Radiant Cooling

A radiant cooling system refers to a temperature-controlled surface that cools indoor temperatures by removing sensible heat and where more than half of heat transfer occurs through thermal radiation. Heat will flow from objects, occupants, equipment and lights in a space to a cooled surface as long as their temperatures are warmer than that of the cooled surface and they are within the line of sight of the cooled surface. The process of radiant exchange has a negligible effect on air temperature, but through the process of convection, the air temperature will be lowered when air comes in contact with the cooled surface.

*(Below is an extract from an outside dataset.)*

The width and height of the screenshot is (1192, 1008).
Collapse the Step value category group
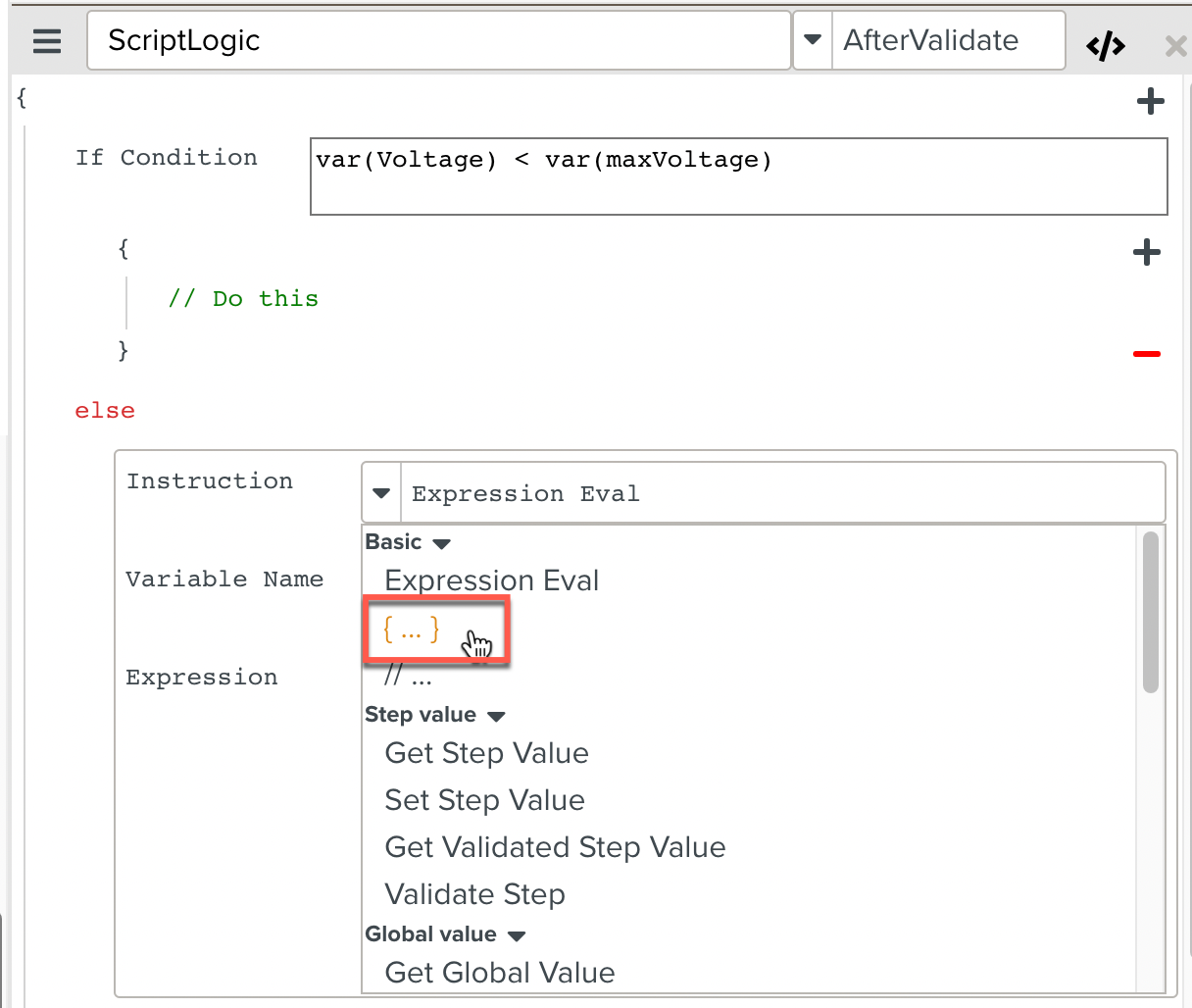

Radiant cooling systems use the opposite effect of radiant heating systems, which rely on the process of heat flow from a heated surface to objects and occupants.

System Design

Hydronic Radiant cooling systems circulates cooled water in pipes that are in thermal contact with the surface. Typically the circulating water only needs to be 3.5 – 7 °F below the desired indoor air temperature. Once having been absorbed by the actively cooled surface, heat is removed by water flowing through a hydronic circuit, replacing the warmed water with cooler water. Since the majority of the cooling process results from removing sensible heat through radiant exchange with people and objects and not air, occupant thermal comfort can be achieved with warmer interior air temperatures than with air based cooling systems. As a result of the high cooling capacity of water, and the delivery of a cooled surface close to the desired indoor air temperature, radiant cooling systems potentially offer reductions in cooling energy consumption. The latent loads (humidity) from occupants, infiltration and processes generally need to be managed by an independent system. Radiant cooling may also be integrated with other energy-efficient strategies such as night time flushing, indirect evaporative cooling, or ground source heat pumps as it requires a small difference in temperature between desired indoor air temperature and the cooled surface.

System Types

While there are a broad range of system technologies, there are two primary types of radiant cooling systems. The first type is systems that deliver cooling through the building structure, usually slabs, also named thermally activated building systems (TABS). The second type is systems that deliver cooling through specialized panels. Systems using concrete slabs are generally cheaper than panel systems and offer the advantage of thermal mass while panel systems offer faster temperature control and flexibility.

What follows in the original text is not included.